Biden-Harris Admin Won’t Hold Offshore Oil And Gas Lease Sales In 2024, First Time Since 1958

Offshore Oil And Gas Lease Sales

2024 will be the first year since 1958 that the Bureau of Ocean Energy Management held no offshore oil and gas lease sales.

This year will be the first year since 1958 that the Bureau of Ocean Energy Management held no offshore oil and gas lease sales. [emphasis, links added]

Energy expert Alex Epstein, author of “Fossil Future,” argued at a recent House Budget Committee hearing the United States’ record-high oil production is despite the Biden-Harris administration’s policies, not because of them.

The data suggests he could be right, which means the impacts of the administration’s energy policies will be seen in the next four years.

Offshore oil production in the Gulf of Mexico accounts for 14% of the total oil production in the U.S., and production in the Gulf has remained unchanged for the past five consecutive months, which was one of the flattest lines in all the Energy Information Administration’s data.

Exploration, which is the process of identifying potential drilling locations, has been declining at an annual rate of 14% since 2014.

The Biden-Harris administration wouldn’t have offered offshore oil and gas lease sales in 2023 except for a requirement in the Inflation Reduction Act.

Independent West Virginia Sen. Joe Manchin, whose state’s economy is reliant on the fossil fuel industry, said in a congressional hearing last year the administration wanted to do away with the federal oil and gas leasing program entirely.

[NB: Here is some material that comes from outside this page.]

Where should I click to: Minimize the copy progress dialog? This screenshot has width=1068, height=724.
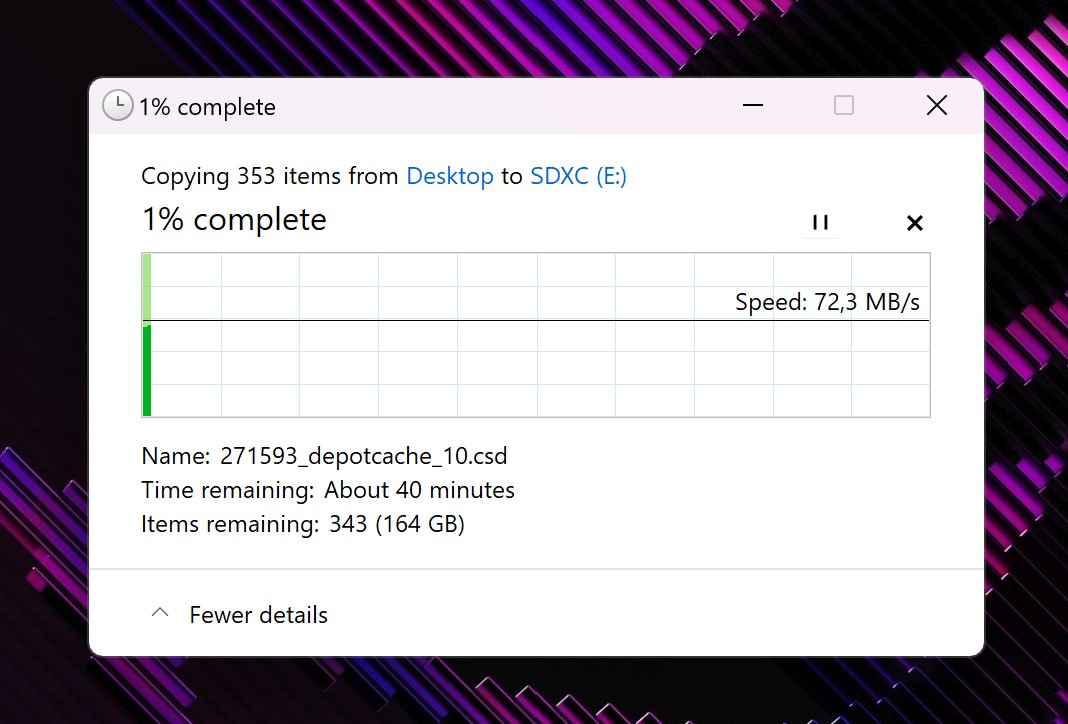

To ensure the Interior Department continued to hold leases, Manchin said, fossil fuel proponents incorporated a provision in the IRA that prohibited the department from issuing offshore wind leases without also offering ones for offshore oil and gas.

President Joe Biden committed the U.S. to building 30 gigawatts of offshore wind energy by 2030, which meant BOEM had to offer a lease last year.

The administration attempted to reduce the size of the 2023 lease sale by six million acres and impose restrictions on oil and gas vessels in response to anti-fossil-fuel environmental groups’ protests about the potential impacts of oil and gas development on endangered Rice whales.

While these same environmental groups and the Biden-Harris administration have continually denied that whales are harmed by hundreds of massive wind towers being pounded into the seabed floor, the administration would have gone forward with the restrictions on the 2023 lease sale were it not for a federal judge determining the restrictions to be unlawful.

The only lease sale in 2022 was a bit of acreage offered in Alaska’s Cook Inlet, and it resulted in a single bid.

In December, the administration released the final version of its five-year offshore drilling program, which provides the fewest oil and gas lease sales in the history of the program.

The program allows for only three oil and gas lease sales in the Gulf of Mexico, which will be held in 2025, 2027, and 2029.